Bryn Mawr Classical Review 2000.12.11
Frier on Reiner on Frier on Reiner. Response to 2000.11.02
Response by Bruce W. Frier, Law School, University of Michigan
As to the Corpus der Römischen Rechtsquellen zur Antiken Sklaverei(CRRS), I will not trade barbs with J. Michael Rainer and Heinz Bellen. If, after reading my review, they still honestly believe in the present form of this project, then so be it; and if their work should eventually find a large and appreciative audience, I will gladly be proven wrong. Plainly, much time and money went into the volumes that I reviewed. To squander such resources would be scandalous.
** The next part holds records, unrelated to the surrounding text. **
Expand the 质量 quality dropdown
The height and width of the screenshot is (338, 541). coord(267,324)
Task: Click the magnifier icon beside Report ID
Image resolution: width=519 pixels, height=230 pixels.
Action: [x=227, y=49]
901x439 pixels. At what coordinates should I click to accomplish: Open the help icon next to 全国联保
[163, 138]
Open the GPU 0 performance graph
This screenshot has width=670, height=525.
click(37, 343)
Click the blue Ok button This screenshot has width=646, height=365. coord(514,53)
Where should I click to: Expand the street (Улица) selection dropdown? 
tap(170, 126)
I do hope, however, that the editors of CRRS, their peevishness once abating, will reflect on my comments with greater calm and self-awareness. As I demonstrated (nor do they attempt to show otherwise), CRRS lacks scholarly credibility on many fronts. In defense, they cite the preface: "This project should be of help to all those who have no special knowledge of Roman law but would want to include the legal basis of slavery in the Roman world in their studies." I give their translation; the original German is equally evasive, but it may mean that CRRS is intended only as an introductory text. On the other hand, they also describe this as "a carefully planned interdisciplinary project," indicating (as did the volumes under review, in many, many places) that the authors also have serious academic aspirations. But this simply underscores my more fundamental point. Rainer and Bellen seem unaware that the two goals are distinct, and that each may obstruct realization of the other, with potentially dire results. The burden of my review was that this did in fact occur and on a monumental scale: a work that is neither guide nor corpus nor scholarship; interdisciplinary in pretense alone; remote, dull, dispensable.
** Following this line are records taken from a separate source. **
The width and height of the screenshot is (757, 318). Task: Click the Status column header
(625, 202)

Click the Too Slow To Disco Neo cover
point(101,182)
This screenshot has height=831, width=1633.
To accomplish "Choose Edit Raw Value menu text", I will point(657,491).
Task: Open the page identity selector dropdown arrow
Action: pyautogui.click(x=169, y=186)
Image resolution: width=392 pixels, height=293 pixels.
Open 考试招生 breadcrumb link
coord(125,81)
For the better part of the past thirty years, both in teaching and writing, I have struggled to make Roman law accessible to non-Romanists. It is false to assert that I am "incapable" of appreciating the nature or urgency of this task; see recently B.W. Frier, "Roman Law's Descent into History," JRA 13 (2000) 446-448. But CRRS is not helping the cause, or so I think.
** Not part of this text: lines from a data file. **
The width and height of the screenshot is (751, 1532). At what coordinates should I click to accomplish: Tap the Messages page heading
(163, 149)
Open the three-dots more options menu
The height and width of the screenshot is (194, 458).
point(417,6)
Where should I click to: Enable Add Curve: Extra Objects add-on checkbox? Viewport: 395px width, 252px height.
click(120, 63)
Frankly, I had expected rather more from the Akademie der Wissenschaften und der Literatur Mainz/Germany. I still do. It may be, as Rainer and Bellen intimate, that subsequent volumes will surpass the standard set by the first. If so, swell. But CRRS is a long-term project. Perhaps even now it is not too late for its editors to think -- at last, truly and deeply to think -- about what it is that they are doing. Then they might yet succeed in rescuing this project from the oblivion that otherwise seems likely to engulf it.